US oil and gas company Exxon Mobil on Monday (31, March) released a twofold report assessing potential impacts of climate change mitigation on its future business prospects. The first of its kind report was announced earlier in March in exchange for withdrawal of a shareholder resolution.
The company excluded its assets are or will be at risk due to climate change and related global efforts to reduce emissions, and it declared to be “confident that none of [its] hydrocarbon reserves are now or will become stranded”. Exxon explained its position in the view that “ all energy sources, including carbon-based fuels, are necessary to meet future global energy demand growth” driven by growing global population and GDP.
Shareholder advocates Arjuna Capital and As You Sow expressed disappointment with aspects of the response, but noted that it is an “historic first step forward, providing greater insight into how Exxon is approaching climate change risk and representing an end to the company’s previous refusal to acknowledge climate change issues”.

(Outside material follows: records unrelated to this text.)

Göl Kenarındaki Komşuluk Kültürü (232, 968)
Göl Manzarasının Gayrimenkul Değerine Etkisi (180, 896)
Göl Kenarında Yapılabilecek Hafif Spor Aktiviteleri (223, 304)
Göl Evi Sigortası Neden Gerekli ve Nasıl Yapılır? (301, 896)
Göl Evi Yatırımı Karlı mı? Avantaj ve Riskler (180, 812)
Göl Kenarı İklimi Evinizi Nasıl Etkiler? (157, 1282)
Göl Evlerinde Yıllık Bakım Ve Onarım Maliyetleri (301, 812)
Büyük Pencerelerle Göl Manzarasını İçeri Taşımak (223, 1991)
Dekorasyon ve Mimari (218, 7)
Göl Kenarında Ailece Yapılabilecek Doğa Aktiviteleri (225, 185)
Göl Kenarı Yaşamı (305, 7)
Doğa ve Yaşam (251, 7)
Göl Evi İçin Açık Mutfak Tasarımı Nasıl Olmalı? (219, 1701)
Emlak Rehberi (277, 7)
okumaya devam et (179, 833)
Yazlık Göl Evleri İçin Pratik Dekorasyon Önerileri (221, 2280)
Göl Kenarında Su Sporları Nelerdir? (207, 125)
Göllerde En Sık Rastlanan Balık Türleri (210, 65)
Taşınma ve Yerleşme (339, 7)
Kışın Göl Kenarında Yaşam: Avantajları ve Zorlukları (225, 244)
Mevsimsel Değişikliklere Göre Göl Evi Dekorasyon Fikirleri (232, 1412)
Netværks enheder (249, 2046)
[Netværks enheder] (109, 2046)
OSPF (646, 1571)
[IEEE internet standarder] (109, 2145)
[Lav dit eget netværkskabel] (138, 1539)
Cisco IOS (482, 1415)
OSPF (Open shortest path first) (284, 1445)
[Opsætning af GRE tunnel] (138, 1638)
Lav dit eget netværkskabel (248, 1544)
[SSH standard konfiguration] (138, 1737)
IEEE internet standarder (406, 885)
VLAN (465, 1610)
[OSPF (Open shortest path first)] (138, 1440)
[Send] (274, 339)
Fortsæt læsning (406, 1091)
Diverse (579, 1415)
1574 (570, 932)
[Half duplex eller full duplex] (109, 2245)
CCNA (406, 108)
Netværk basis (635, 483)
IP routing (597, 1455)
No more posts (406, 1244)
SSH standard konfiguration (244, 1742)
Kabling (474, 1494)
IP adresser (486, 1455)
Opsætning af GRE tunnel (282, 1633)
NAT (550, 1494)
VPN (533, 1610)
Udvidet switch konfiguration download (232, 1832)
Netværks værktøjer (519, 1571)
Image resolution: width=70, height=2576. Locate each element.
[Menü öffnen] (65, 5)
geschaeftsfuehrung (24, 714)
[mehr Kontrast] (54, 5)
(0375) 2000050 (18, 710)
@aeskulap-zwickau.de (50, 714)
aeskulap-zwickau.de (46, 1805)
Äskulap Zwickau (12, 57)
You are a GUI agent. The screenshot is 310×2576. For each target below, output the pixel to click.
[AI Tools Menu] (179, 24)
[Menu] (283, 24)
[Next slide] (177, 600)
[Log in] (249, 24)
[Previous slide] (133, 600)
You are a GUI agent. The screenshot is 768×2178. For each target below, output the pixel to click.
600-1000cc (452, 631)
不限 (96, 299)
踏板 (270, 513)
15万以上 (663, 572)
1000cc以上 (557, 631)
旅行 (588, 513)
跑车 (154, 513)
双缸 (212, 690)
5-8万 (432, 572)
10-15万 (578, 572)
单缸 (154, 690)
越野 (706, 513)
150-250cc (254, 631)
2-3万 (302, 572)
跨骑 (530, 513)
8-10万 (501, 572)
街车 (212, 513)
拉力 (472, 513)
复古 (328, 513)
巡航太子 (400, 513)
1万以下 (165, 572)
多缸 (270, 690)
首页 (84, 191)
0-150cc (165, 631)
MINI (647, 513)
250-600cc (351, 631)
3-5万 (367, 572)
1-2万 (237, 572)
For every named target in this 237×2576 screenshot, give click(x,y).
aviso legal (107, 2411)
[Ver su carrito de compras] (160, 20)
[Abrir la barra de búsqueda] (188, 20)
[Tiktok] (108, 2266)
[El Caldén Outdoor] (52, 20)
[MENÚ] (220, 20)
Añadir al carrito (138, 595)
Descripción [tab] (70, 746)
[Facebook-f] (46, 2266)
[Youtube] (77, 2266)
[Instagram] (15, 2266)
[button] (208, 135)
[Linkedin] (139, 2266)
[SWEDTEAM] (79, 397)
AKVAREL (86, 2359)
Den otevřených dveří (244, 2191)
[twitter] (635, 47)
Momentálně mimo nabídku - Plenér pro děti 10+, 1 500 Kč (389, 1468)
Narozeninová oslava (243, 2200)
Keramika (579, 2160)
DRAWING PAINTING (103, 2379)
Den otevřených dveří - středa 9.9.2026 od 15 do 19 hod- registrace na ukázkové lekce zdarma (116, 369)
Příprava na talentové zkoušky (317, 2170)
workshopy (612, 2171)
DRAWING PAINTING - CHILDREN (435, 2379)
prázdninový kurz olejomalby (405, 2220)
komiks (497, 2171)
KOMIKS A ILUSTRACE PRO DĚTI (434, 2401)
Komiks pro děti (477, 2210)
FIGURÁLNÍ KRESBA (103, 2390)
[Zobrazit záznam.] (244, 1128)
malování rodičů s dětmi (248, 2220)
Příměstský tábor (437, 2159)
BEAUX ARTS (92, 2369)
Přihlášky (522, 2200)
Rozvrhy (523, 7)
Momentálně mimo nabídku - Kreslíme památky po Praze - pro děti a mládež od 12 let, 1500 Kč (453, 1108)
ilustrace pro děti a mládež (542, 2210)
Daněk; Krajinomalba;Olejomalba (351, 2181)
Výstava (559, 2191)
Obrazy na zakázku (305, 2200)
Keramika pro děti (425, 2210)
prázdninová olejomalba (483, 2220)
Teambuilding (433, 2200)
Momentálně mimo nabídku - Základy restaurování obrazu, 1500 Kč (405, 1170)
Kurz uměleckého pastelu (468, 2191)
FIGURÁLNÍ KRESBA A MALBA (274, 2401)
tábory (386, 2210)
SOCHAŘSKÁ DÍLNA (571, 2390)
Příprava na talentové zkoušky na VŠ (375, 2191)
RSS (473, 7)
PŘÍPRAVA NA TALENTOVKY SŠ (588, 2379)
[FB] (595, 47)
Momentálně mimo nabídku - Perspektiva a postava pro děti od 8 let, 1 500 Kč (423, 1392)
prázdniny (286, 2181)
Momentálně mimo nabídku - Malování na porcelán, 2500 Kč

They observed that they “asked ExxonMobil to issue a report on how it stress tests capital investment opportunities and risk in a scenario where global temperature rise is limited to 2 degrees Celsius, in essence requiring that 2/3 of current fossil fuel reserves remain in the ground through 2050. Such a scenario means that some fossil fuel companies will not be able to sell some or all of their reserves, thereby stranding those assets and causing the value of the company to decline”. “Rather than providing information as to whether its reserves would be stranded, Exxon ignored the question”, thay said in a press statement.